## Task statement
Below are some records. Return exactly the lines from the one containing "August 2020 (228, 422)" through the one containing "Shayari for Diwali (233, 823)", both included, and only those.
○ ○ ○ ○
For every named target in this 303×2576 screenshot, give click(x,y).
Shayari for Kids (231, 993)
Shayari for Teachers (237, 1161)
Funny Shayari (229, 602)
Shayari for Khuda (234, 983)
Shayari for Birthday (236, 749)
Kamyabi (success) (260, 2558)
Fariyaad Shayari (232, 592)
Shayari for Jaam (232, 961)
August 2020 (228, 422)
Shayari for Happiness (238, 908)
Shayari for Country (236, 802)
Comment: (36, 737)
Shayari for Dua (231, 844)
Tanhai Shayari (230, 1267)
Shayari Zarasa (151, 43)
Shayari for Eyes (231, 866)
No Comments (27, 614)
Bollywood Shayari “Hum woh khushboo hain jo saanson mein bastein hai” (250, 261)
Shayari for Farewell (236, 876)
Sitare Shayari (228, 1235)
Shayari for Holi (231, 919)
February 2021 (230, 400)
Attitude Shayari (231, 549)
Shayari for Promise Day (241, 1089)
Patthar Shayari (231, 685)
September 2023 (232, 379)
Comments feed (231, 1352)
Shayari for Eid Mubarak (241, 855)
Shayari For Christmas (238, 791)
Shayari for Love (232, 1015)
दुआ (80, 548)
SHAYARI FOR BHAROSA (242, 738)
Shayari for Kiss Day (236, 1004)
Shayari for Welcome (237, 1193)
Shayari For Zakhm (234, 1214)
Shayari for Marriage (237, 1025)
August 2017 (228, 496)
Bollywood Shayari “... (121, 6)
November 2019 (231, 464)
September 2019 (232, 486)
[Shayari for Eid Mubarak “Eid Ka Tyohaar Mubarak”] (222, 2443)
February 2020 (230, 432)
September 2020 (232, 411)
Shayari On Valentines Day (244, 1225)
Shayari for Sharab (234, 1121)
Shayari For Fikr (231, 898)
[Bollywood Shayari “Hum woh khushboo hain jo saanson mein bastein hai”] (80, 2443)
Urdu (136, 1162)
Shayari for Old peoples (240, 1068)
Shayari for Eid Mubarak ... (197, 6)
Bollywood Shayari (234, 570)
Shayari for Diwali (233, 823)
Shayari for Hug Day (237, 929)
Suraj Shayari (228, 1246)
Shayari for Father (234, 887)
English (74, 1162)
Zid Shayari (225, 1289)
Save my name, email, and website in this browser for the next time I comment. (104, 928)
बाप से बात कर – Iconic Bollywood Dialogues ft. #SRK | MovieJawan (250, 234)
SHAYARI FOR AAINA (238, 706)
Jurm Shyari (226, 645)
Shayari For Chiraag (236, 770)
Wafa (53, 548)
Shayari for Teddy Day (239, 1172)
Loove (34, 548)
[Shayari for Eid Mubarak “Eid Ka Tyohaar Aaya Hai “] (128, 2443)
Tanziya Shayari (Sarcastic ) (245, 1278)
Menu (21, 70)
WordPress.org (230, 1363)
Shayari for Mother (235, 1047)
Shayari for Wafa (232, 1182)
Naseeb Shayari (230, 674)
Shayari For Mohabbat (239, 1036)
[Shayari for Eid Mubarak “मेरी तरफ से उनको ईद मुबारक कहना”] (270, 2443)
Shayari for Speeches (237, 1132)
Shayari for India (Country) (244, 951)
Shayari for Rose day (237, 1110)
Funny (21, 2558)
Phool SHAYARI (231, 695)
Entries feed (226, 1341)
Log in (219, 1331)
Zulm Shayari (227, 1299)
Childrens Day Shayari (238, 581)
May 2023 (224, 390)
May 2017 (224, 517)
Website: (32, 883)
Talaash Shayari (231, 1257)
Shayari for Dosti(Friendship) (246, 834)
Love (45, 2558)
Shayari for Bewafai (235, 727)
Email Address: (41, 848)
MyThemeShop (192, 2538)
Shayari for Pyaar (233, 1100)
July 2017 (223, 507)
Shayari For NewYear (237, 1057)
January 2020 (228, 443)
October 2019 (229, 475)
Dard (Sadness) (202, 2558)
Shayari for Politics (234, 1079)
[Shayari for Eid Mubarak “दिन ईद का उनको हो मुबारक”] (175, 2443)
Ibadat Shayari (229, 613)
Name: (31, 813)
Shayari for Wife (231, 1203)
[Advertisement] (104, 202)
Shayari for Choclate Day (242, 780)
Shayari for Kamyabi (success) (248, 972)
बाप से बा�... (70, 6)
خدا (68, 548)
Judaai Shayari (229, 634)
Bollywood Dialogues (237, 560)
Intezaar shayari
○ ○ ○ ○
## Worked solution
August 2020 (228, 422)
Shayari for Happiness (238, 908)
Shayari for Country (236, 802)
Comment: (36, 737)
Shayari for Dua (231, 844)
Tanhai Shayari (230, 1267)
Shayari Zarasa (151, 43)
Shayari for Eyes (231, 866)
No Comments (27, 614)
Bollywood Shayari “Hum woh khushboo hain jo saanson mein bastein hai” (250, 261)
Shayari for Farewell (236, 876)
Sitare Shayari (228, 1235)
Shayari for Holi (231, 919)
February 2021 (230, 400)
Attitude Shayari (231, 549)
Shayari for Promise Day (241, 1089)
Patthar Shayari (231, 685)
September 2023 (232, 379)
Comments feed (231, 1352)
Shayari for Eid Mubarak (241, 855)
Shayari For Christmas (238, 791)
Shayari for Love (232, 1015)
दुआ (80, 548)
SHAYARI FOR BHAROSA (242, 738)
Shayari for Kiss Day (236, 1004)
Shayari for Welcome (237, 1193)
Shayari For Zakhm (234, 1214)
Shayari for Marriage (237, 1025)
August 2017 (228, 496)
Bollywood Shayari “... (121, 6)
November 2019 (231, 464)
September 2019 (232, 486)
[Shayari for Eid Mubarak “Eid Ka Tyohaar Mubarak”] (222, 2443)
February 2020 (230, 432)
September 2020 (232, 411)
Shayari On Valentines Day (244, 1225)
Shayari for Sharab (234, 1121)
Shayari For Fikr (231, 898)
[Bollywood Shayari “Hum woh khushboo hain jo saanson mein bastein hai”] (80, 2443)
Urdu (136, 1162)
Shayari for Old peoples (240, 1068)
Shayari for Eid Mubarak ... (197, 6)
Bollywood Shayari (234, 570)
Shayari for Diwali (233, 823)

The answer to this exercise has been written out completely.